La psicoterapia cognitivo-comportamente (CBT)
La psicoterapia cognitivo comportamentale, in inglese Cognitive Behavioural Therapy (CBT), è oggi largamente diffusa e considerata una delle modalità di trattamento d’élite in quanto “evidence-based medicine”, cioè ritenuta efficace da studi scientifici di ordine internazionale (NICE, 2017).
La psicoterapia cognitivo-comportamente (CBT) nel trattamento dell’anoressia nervosa:
“se sarà magro, sarò speciale”
Dall’analisi dei pensieri automatici al cambiamento delle credenze di base
La psicoterapia cognitivo comportamentale, nel trattamento dell’anoressia nervosa (AN), si basa sull’assunto che quest’ultima sia alimentata da idee disfunzionali nei confronti del peso e della immagine corporea, per cui gli individui con tale disturbo sarebbero caratterizzati dalla credenza che raggiungere la magrezza potrebbe migliorare la loro autostima, il loro rapporto con gli altri e il loro successo nella vita.
In altri termini, in alcuni pazienti, le credenze relative alla magrezza (ideale di bellezza) si sovrapporrebbero a quelle relative alla fiducia in se stessi (vd. paragrafo sui fattori predisponenti), al punto tale da sviluppare pensieri dicotomici irrazionali (tutto – o – nulla) come “se sarò magro, sarò speciale”, “se non riesco a controllare il mio peso, sono un buono a nulla”, “se non sono mi si vedono le ossa, allora sono grasso”.
Ne deriva che, mentre la gran parte delle persone valuta se stessa in modo flessibile sulla base di diversi domini della vita (lavoro, hobby, vita sentimentale, immagine corporea, ecc.), tali individui giudicano se stessi esclusivamente o in gran parte sulla base della loro forma fisica.

Materiale mostrato ->
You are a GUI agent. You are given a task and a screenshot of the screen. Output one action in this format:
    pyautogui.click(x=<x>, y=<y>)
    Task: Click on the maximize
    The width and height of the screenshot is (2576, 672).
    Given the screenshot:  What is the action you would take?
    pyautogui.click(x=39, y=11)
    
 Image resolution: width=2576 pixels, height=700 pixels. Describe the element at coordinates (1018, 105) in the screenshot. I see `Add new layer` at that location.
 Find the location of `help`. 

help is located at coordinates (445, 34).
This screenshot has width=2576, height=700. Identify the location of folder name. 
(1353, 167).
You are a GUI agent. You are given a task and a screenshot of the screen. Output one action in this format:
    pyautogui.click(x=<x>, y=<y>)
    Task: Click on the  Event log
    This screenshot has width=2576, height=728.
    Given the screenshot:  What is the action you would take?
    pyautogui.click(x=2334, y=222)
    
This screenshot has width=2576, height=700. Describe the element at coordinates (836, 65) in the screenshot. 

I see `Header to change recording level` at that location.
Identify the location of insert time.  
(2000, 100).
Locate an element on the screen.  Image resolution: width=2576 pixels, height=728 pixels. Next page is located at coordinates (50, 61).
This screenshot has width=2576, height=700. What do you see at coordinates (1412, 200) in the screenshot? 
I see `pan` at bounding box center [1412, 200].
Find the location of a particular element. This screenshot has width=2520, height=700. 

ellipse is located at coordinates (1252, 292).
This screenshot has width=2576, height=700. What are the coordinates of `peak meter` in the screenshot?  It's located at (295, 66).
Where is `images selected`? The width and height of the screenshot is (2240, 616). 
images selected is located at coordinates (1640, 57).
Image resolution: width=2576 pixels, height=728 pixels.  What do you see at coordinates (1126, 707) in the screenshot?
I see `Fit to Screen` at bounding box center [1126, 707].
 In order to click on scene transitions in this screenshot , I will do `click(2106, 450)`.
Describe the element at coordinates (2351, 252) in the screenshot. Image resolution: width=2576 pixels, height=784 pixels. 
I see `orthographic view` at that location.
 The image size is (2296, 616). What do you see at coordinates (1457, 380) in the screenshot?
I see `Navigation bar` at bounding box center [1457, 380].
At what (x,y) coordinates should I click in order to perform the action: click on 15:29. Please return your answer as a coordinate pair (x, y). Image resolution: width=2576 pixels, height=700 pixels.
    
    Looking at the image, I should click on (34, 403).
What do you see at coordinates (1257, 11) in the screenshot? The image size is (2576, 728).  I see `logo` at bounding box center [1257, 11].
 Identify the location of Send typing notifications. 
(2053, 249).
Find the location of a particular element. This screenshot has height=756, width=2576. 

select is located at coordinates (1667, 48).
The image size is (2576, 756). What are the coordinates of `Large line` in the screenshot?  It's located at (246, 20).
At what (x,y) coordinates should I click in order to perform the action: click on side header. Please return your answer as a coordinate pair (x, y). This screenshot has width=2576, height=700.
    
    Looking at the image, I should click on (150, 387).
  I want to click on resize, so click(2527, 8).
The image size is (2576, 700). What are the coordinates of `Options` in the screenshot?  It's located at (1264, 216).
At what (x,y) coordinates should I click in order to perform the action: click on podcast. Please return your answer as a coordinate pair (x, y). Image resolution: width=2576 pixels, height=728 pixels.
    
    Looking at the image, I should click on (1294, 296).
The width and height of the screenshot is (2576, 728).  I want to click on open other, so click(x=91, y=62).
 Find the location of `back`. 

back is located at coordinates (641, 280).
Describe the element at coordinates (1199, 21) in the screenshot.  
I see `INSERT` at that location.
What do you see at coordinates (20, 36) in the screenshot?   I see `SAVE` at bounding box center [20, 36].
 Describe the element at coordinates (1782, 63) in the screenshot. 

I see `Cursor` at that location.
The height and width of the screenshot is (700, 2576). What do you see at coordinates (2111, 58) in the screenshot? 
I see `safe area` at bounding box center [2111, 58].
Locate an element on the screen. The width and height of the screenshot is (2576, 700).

Da fare ->
Secondo il testo sulla psicoterapia cognitivo comportamentale e l'anoressia nervosa, perché la CBT è considerata una delle modalità di trattamento d'élite? Le voci non hanno alcun ruolo in questo lavoro.

Risposta ->
Perché è "evidence-based medicine", cioè ritenuta efficace da studi scientifici di ordine internazionale.